In a deeper analysis of the results, we observed that the detection rules generated by the ML techniques differ for each developer. That is, the same smell type has several detection rules that reflect one or more developers’ perceptions. Most of these detection rules are composed of metrics also used in the detection rules reported in the literature. However, the generated rules have several additional metrics that are specific to each developer. On the other hand, the detection rules obtained for all developers together (global rules) have similar metrics to previous studies.
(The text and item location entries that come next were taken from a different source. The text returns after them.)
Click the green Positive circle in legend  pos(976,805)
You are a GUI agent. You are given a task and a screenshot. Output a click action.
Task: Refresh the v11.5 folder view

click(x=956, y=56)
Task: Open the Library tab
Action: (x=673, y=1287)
Our findings suggest the increasing need for improving smell detection techniques by taking into account the individual perception of each developer. In future work, we intend to investigate a much wider range of smell types. In addition, we also intend to replicate this study in controlled scenarios, considering developers and projects of the same organization. In this way, we expect to identify if developers, who work together, have similar (or widely different) influences on the detection of the same code smells. In this way, we will be able to verify whether the effort to customize the ML techniques will be reduced (or increased) by the similarities (or divergences) among the developers. Finally, we intend to investigate whether experienced developers have a higher agreement than inexperienced developers when identifying different smell types.